# WHAT YOU NEED TO DO
Start to finish, return the listing exactly as written.

○ ○ ○

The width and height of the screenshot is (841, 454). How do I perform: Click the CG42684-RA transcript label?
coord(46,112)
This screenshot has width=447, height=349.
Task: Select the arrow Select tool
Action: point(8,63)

○ ○ ○

# OUTPUT
The width and height of the screenshot is (841, 454). How do I perform: Click the CG42684-RA transcript label?
coord(46,112)
This screenshot has width=447, height=349.
Task: Select the arrow Select tool
Action: point(8,63)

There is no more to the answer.